Godless, de 2017, criada por Scott Frank

Primeiramente, gostaria aqui de pedir desculpas pela crítica em anexo de Larissa Moreno. Ela, incensada por seu feminismo e pelo trailer da série que a fez crer que Godless seria um faroeste versão feminina, ficou bem frustrada e, em função disso, fez uma análise bem enviesada e, ao meu ver, equivocada da série. O que temos aqui é uma puta história sobre família, sobre vingança, sobre dever, sobre tudo aquilo que faz o Western um dos gêneros mais completos do audiovisual.

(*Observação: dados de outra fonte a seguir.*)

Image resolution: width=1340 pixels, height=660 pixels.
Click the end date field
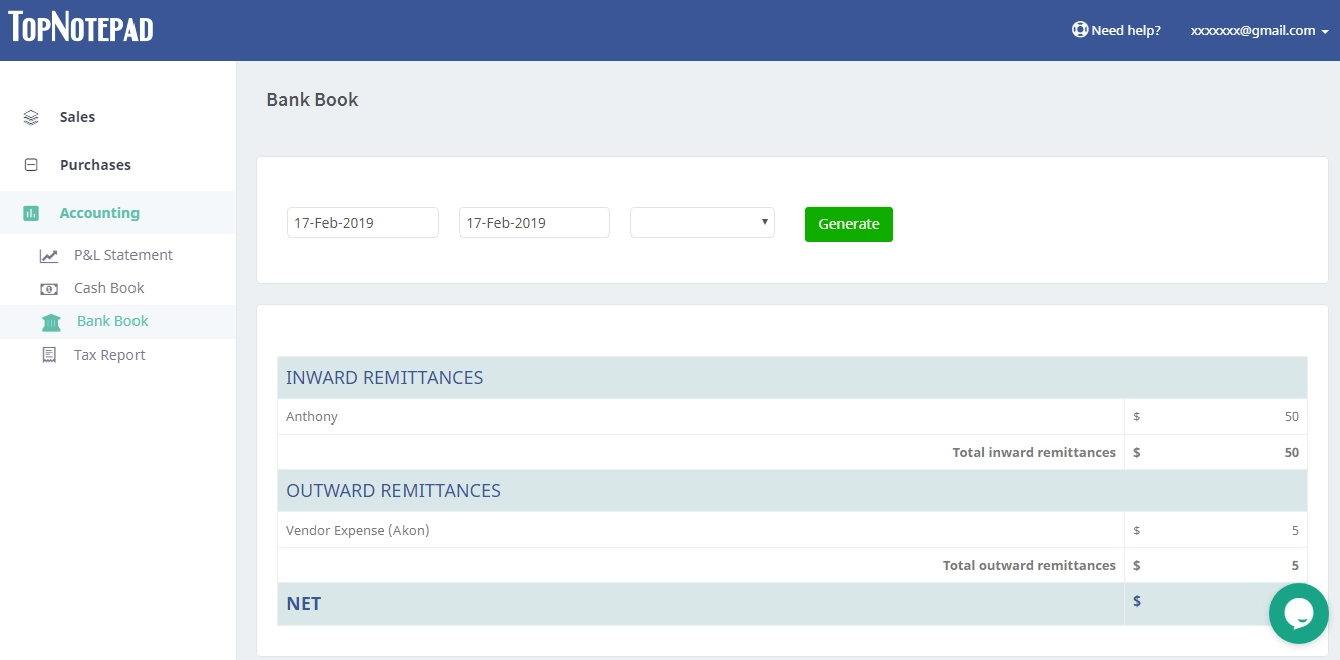coord(534,223)
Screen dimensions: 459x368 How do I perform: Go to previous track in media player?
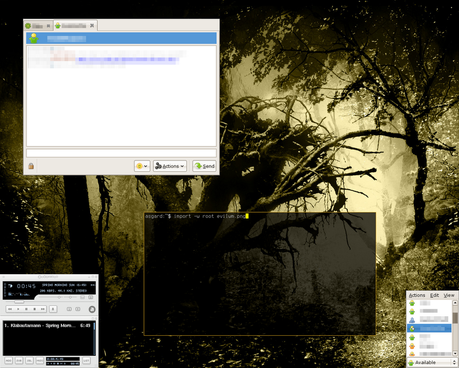pos(10,309)
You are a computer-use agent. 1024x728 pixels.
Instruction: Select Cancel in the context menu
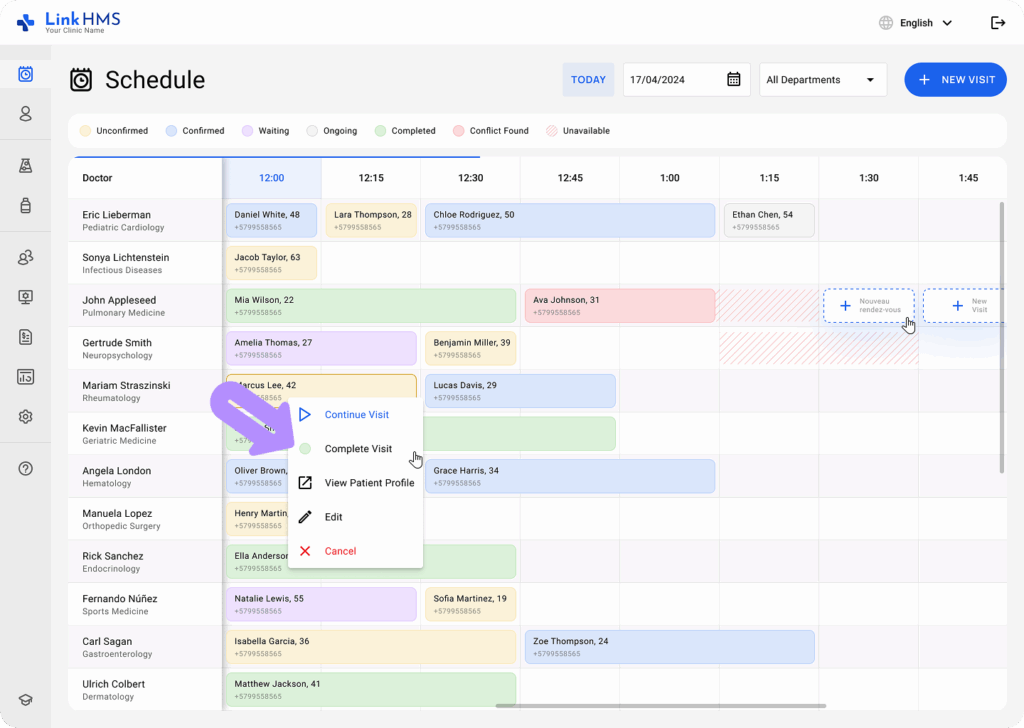tap(340, 551)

Em Godless, acompanhamos paralelamente a saga do fora da lei Frank Griffin (pelo estupendo Jeff Daniels), de seu protegido e renegado Roy (Jack O’Connel), do xerife míope Bill (o sempre excelente Scoot McNairy) e da cidadezinha de La Belle, cidade esta que viu quase todos os seus homens morrendo anos antes em um acidente na mina que é a sua razão de ser. O que temos aqui é uma série de narrativas – nas quais as mulheres têm um óbvio protagonismo nas figuras de viúva Fletcher (Michelle Dockery), da lésbica Maggie (Merritt Wever) – que vão finalmente convergir na cidade de La Belle. Tudo regado a diálogos primorosos, uma cinematografia belíssima e uma trilha sonora perfeita para toda a ambientação.

É uma minissérie de 7 episódios entre 40 e 80 minutos que conta um arco fechado e excelente. Vale demais o seu tempo.